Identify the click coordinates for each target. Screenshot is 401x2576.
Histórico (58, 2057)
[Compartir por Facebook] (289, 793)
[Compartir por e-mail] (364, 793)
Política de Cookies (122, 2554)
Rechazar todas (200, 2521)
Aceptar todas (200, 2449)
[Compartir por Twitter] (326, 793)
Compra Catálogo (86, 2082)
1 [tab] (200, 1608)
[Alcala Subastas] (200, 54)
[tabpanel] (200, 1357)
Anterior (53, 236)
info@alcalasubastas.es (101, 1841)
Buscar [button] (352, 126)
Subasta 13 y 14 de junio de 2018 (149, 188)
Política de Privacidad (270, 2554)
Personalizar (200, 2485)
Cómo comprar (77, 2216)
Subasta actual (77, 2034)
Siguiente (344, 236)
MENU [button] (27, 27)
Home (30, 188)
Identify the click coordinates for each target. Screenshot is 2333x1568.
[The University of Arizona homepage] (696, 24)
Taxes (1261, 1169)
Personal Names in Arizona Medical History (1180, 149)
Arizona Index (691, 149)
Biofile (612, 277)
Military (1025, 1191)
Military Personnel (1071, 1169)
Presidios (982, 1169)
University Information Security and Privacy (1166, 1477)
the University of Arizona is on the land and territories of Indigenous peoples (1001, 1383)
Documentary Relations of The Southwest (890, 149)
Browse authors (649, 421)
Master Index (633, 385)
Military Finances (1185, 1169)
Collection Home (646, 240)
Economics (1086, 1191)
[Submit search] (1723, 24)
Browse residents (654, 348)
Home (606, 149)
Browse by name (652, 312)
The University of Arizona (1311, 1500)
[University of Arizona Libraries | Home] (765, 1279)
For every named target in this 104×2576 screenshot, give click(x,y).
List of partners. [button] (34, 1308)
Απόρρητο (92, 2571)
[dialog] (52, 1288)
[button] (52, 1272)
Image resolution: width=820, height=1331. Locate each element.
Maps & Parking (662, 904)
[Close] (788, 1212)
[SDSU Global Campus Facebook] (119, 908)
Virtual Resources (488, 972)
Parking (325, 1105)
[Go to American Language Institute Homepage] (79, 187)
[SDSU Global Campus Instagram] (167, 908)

= = = =

EXERCISE AIM: Using the data above, extract exactly the lines from the one that holds "Military (1025, 1191)" to the one that holds "For every named", both ends included, and no others.

ANSWER:
Military (1025, 1191)
Military Personnel (1071, 1169)
Presidios (982, 1169)
University Information Security and Privacy (1166, 1477)
the University of Arizona is on the land and territories of Indigenous peoples (1001, 1383)
Documentary Relations of The Southwest (890, 149)
Browse authors (649, 421)
Master Index (633, 385)
Military Finances (1185, 1169)
Collection Home (646, 240)
Economics (1086, 1191)
[Submit search] (1723, 24)
Browse residents (654, 348)
Home (606, 149)
Browse by name (652, 312)
The University of Arizona (1311, 1500)
[University of Arizona Libraries | Home] (765, 1279)
For every named target in this 104×2576 screenshot, give click(x,y).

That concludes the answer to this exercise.